*** Begin section ***
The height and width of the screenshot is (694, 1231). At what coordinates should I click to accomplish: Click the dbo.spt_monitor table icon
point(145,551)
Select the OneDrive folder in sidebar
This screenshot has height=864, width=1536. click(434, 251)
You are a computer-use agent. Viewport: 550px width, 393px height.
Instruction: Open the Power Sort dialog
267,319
*** End section ***
*** Begin section ***
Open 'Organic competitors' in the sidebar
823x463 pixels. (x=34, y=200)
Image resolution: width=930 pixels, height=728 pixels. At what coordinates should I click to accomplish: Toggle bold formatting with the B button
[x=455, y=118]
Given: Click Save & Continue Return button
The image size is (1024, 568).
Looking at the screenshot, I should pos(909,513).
*** End section ***
§ Work item: Only the lines from the one containing "Open 'Organic competitors' in the sidebar" through the one containing "Given: Click Save & Continue Return button" are to be retyped, both boundary lines included, with no other material.

§ Response to the exercise:
Open 'Organic competitors' in the sidebar
823x463 pixels. (x=34, y=200)
Image resolution: width=930 pixels, height=728 pixels. At what coordinates should I click to accomplish: Toggle bold formatting with the B button
[x=455, y=118]
Given: Click Save & Continue Return button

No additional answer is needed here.